# [TASK PROMPT]
In the forum thread on C arrays and pointers, what does the first reply say must be known at compile time in C89?

CODEWITHSUNDEEP
carrayspointers
yotamoo
yotamoo

Reputation: 5462

C beginner - arrays and pointers

here's a simple and short code I've been trying to run:

#include <stdio.h>

int const SIZE = 5;

void a(int *arr);

int main(){
    int arr[5] = {1,2,3,4,5};
    a(arr);
    return 0;
}

void a(int *arr){
    int *i;
    for (i=arr; i<&a[5]; i++)
            printf("%d",*arr[i]);
}

and i get the following errors/warnings:

main.c: In function ‘main’:
main.c:15: error: variable-sized object may not be initialized
main.c:15: warning: excess elements in array initializer
main.c:15: warning: (near initialization for ‘arr’)
main.c:15: warning: excess elements in array initializer
main.c:15: warning: (near initialization for ‘arr’)
main.c:15: warning: excess elements in array initializer
main.c:15: warning: (near initialization for ‘arr’)
main.c:15: warning: excess elements in array initializer
main.c:15: warning: (near initialization for ‘arr’)
main.c:15: warning: excess elements in array initializer
main.c:15: warning: (near initialization for ‘arr’)
main.c: In function ‘a’:
main.c:22: error: subscripted value is neither array nor pointer
main.c:23: error: array subscript is not an integer

the warning are all associated with the initialization of the array: if I put '5' instead of 'SIZE' its ok, why? The errors in a I don't get at all. I'm passing a pointer as an arguments, where's the problem? thatnks!

Upvotes: 1

Views: 703

Answers (5)

user411313
user411313

Reputation: 3990

In C89 array-dimensions must known to compile-time, the content of an variable is'nt known at compile-time (also it is const), a define can known at compile-time. a strictly example show like this:

#include <stdio.h>

#define MY_ARRAY_SIZE 5  /* "SIZE" is a bad name for a #define */

typedef int MY_TYPE[MY_ARRAY_SIZE]; /* if possible, use your OWN types for your usecases */

void my_function(int *arr); /* "a" is a bad name for a function */

int main(){
    MY_TYPE arr = {1,2,3,4,5};
    my_function(arr);
    return 0;
}

void my_function(MY_TYPE arr){
    int i;
    for (i=0; i<sizeof(MY_TYPE)/sizeof*arr; i++)

[Entries on target coordinates]
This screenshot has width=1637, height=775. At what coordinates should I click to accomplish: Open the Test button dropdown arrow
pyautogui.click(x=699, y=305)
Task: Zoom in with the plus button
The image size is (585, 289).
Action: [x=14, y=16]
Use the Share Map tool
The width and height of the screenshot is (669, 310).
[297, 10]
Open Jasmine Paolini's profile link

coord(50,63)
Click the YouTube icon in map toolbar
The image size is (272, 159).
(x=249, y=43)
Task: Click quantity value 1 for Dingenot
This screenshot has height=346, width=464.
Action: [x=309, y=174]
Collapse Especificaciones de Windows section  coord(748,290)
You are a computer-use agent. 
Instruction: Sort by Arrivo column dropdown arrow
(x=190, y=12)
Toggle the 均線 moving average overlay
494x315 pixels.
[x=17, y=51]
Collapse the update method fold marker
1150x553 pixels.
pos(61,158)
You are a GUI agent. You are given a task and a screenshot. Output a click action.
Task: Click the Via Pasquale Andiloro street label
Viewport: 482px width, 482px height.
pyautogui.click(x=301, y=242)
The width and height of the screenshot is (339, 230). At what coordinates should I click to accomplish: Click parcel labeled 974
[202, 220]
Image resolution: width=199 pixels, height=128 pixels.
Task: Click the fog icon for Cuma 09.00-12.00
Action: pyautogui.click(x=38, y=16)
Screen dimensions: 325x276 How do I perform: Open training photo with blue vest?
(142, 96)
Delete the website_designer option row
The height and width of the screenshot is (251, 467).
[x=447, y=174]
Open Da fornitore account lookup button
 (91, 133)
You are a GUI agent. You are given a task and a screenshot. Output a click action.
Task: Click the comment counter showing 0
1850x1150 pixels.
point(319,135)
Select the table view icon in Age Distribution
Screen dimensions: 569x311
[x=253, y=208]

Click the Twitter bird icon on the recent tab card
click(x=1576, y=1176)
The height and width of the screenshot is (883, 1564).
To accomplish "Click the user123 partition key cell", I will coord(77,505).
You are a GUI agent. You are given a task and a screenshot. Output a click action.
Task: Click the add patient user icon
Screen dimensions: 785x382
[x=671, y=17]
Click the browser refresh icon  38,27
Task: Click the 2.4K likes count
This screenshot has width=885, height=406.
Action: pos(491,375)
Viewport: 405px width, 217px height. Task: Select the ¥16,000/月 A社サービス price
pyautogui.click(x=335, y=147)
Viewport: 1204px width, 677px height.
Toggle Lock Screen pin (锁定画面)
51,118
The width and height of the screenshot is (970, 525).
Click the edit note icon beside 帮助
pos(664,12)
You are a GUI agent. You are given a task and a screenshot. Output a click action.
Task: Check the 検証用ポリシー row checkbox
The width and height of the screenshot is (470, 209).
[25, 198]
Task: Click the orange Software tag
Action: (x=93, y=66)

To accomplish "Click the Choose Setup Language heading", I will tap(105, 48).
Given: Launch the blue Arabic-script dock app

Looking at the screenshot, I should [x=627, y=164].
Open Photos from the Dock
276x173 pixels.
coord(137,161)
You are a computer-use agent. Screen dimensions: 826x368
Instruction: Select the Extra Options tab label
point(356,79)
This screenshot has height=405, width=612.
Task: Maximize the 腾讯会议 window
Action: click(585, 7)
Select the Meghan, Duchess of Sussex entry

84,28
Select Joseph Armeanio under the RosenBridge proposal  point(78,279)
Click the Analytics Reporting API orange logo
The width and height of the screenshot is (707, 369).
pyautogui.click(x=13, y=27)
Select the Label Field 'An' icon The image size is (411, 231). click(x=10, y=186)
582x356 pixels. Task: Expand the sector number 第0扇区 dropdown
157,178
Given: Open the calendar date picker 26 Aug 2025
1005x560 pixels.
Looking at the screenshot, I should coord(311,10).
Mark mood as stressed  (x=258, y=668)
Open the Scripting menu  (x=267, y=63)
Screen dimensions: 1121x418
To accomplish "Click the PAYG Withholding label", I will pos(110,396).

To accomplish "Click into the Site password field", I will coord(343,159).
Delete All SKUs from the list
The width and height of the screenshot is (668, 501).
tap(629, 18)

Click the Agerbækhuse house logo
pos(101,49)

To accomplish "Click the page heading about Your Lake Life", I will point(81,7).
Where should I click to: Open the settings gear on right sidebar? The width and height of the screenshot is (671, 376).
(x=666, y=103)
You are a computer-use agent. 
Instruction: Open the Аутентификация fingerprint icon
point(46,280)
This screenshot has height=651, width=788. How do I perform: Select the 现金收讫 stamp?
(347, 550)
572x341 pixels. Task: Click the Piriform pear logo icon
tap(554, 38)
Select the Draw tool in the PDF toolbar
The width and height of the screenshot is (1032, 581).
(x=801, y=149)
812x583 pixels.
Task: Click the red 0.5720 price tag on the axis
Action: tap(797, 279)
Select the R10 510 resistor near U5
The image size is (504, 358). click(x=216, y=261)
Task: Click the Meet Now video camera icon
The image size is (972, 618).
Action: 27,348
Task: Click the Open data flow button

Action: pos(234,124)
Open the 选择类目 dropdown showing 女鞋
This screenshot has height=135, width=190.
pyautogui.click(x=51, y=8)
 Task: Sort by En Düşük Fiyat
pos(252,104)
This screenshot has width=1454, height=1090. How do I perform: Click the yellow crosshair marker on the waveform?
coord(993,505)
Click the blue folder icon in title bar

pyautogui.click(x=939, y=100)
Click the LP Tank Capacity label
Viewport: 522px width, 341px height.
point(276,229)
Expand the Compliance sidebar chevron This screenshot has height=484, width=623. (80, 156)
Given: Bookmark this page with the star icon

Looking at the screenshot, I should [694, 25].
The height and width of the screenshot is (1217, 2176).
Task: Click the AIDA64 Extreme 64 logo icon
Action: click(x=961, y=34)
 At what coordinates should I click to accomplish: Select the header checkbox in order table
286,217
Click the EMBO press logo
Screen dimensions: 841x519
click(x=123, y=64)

# [CORRECT RESPONSE]
Array dimensions.